## Problem description
Scan the entries below. Return every line that includes "click".

= Beginning of Section =

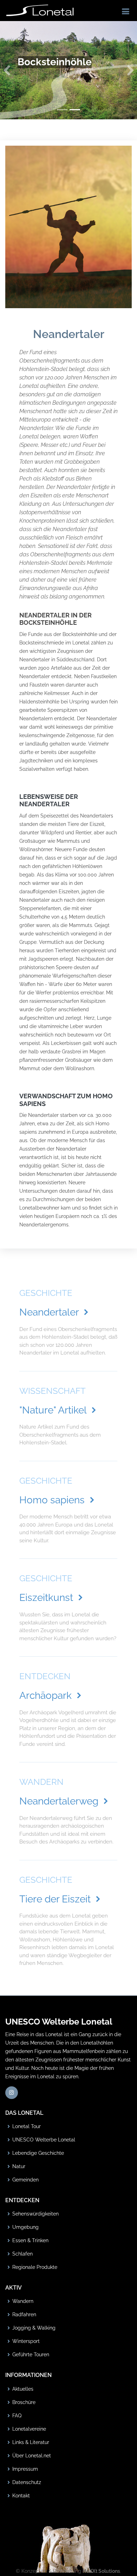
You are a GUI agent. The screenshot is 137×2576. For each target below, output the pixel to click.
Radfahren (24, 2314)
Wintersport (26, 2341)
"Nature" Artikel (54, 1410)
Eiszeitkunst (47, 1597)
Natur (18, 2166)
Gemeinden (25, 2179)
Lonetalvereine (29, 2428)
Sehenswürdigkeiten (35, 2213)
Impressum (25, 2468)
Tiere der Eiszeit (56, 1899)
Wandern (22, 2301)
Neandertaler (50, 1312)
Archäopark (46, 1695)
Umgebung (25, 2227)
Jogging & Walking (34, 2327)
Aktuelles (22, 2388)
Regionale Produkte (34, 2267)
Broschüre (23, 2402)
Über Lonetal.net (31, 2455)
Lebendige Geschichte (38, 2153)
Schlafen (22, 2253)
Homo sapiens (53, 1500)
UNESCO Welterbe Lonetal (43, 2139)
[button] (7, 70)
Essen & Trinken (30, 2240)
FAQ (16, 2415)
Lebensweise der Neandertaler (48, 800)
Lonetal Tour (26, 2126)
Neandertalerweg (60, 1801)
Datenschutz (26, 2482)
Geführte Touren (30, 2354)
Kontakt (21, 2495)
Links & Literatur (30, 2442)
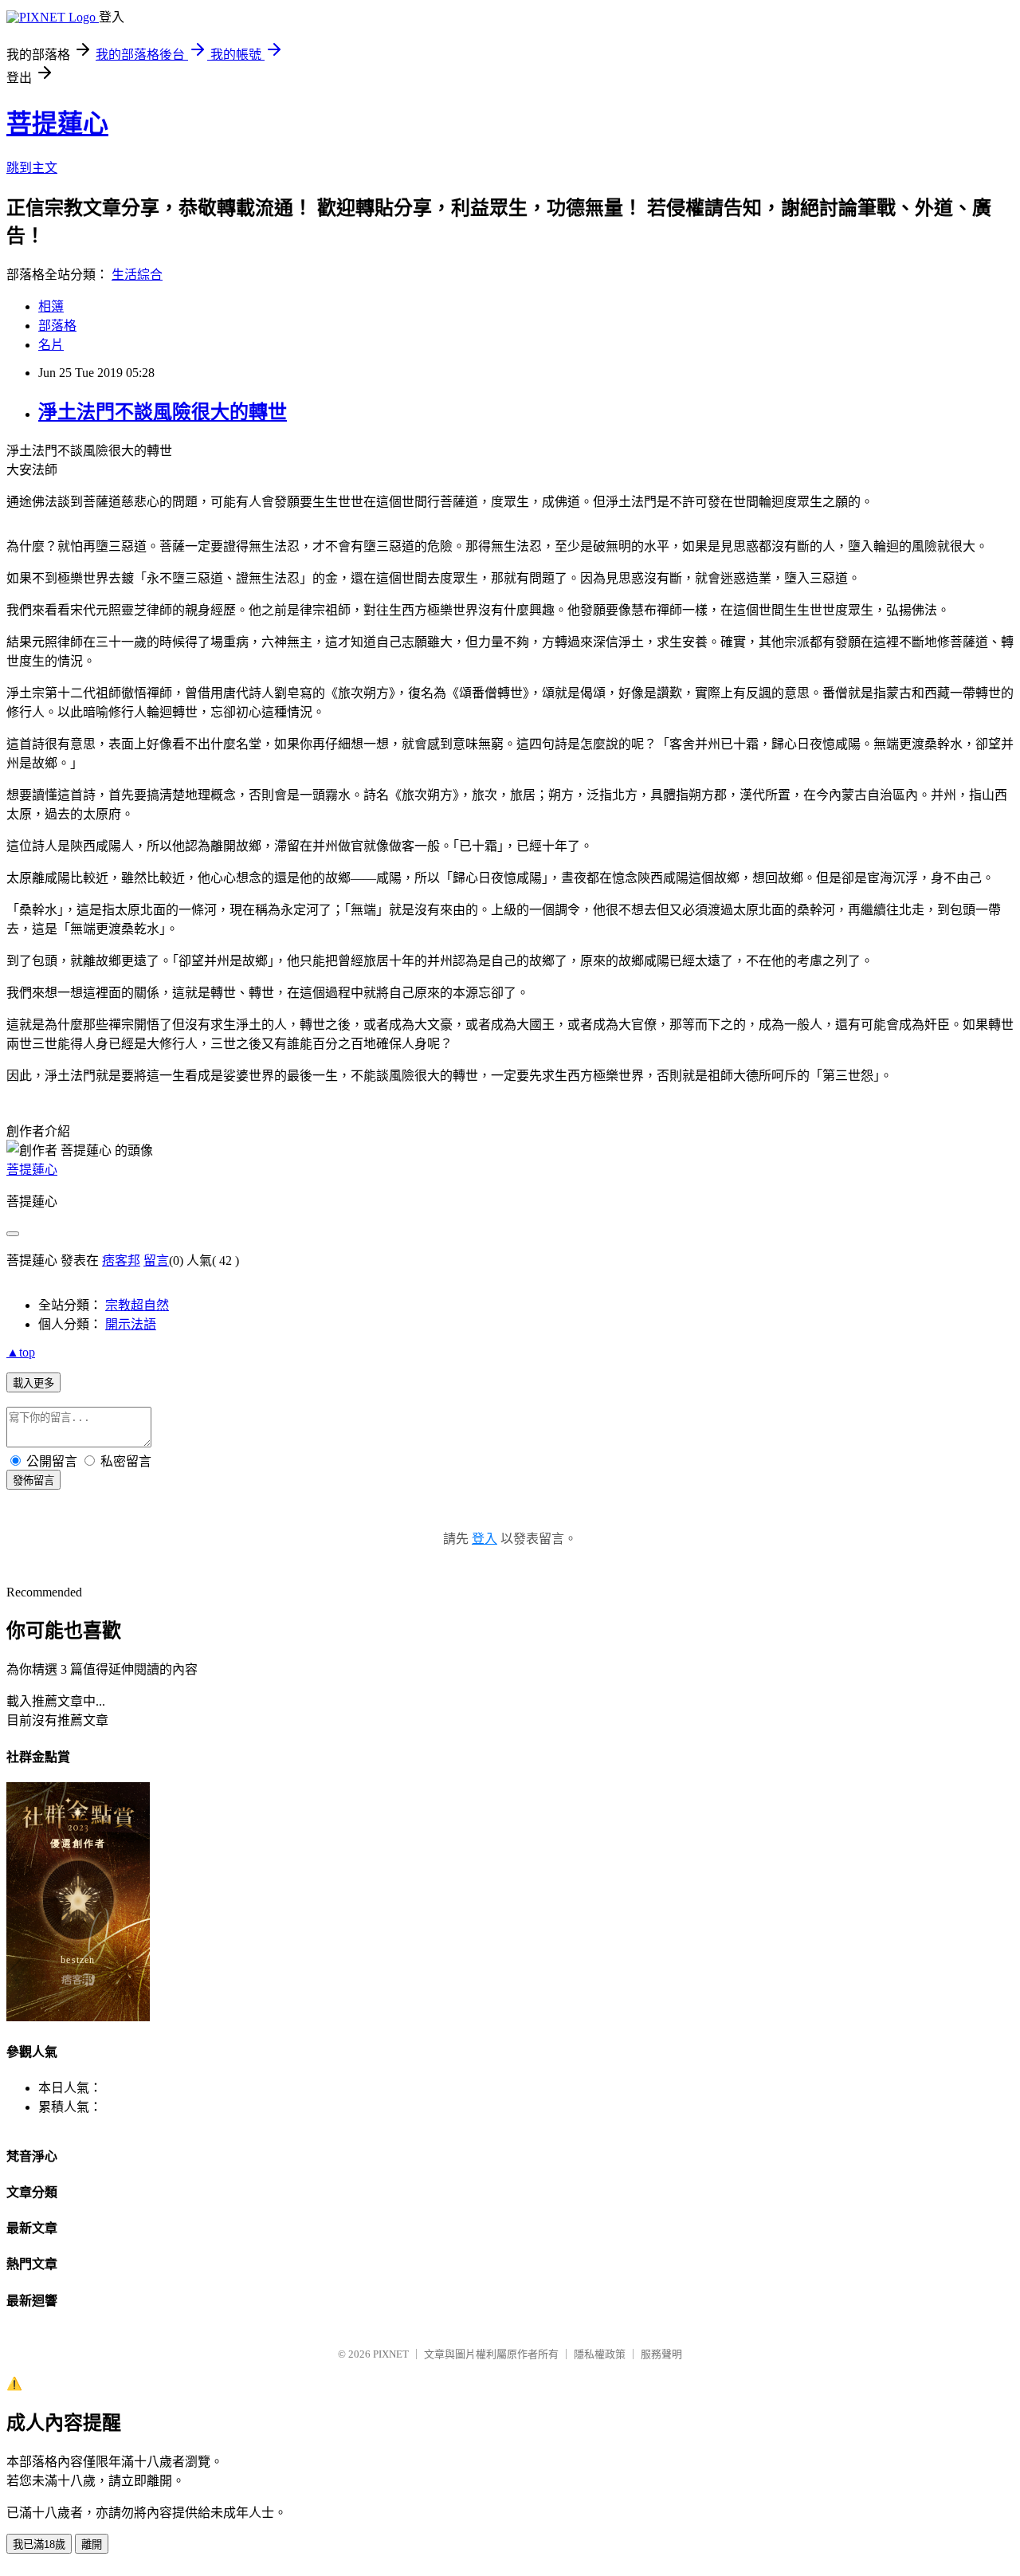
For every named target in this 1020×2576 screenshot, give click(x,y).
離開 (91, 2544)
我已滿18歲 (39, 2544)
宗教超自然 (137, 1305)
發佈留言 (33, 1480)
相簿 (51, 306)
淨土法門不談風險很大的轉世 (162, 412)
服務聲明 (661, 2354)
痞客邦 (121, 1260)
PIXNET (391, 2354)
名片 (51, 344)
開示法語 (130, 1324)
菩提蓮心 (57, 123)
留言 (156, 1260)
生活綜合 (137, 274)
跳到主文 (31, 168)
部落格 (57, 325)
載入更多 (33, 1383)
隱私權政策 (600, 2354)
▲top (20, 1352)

= End of Section =
= Beginning of Section =

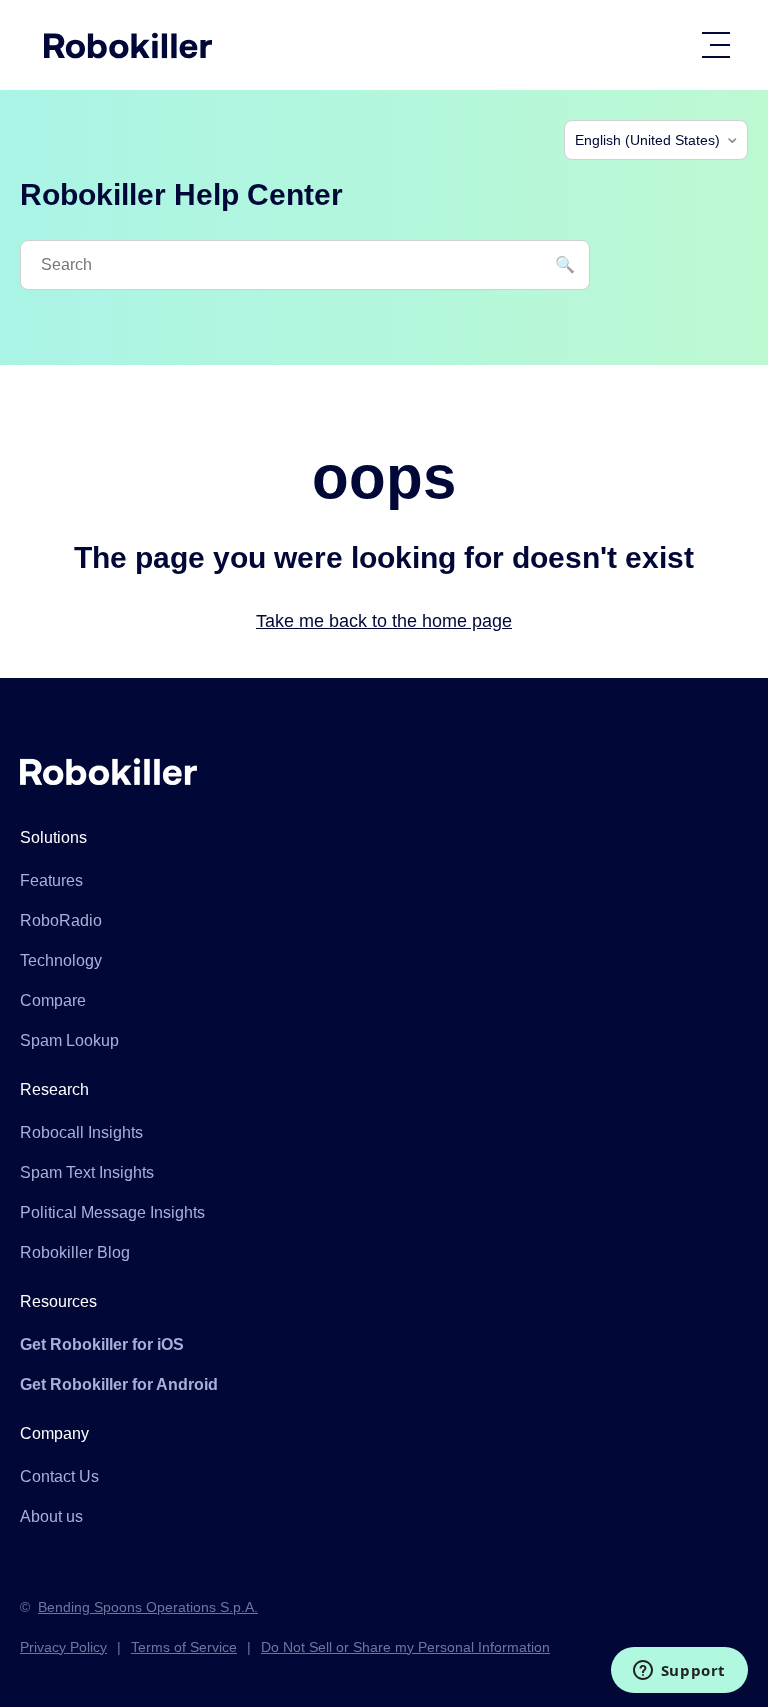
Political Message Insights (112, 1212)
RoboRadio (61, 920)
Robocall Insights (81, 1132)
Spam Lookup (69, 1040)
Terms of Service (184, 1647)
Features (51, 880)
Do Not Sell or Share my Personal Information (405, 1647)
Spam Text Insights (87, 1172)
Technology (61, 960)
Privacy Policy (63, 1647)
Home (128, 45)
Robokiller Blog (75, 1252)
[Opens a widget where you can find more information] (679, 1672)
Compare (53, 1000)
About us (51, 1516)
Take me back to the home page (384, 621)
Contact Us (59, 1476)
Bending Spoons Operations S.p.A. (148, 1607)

= End of Section =

## Exercise solution
You are a GUI agent. The screenshot is 137×2576. For each target below, output the pixel to click.
For every named target in this 1020×2576 screenshot, give click(x,y).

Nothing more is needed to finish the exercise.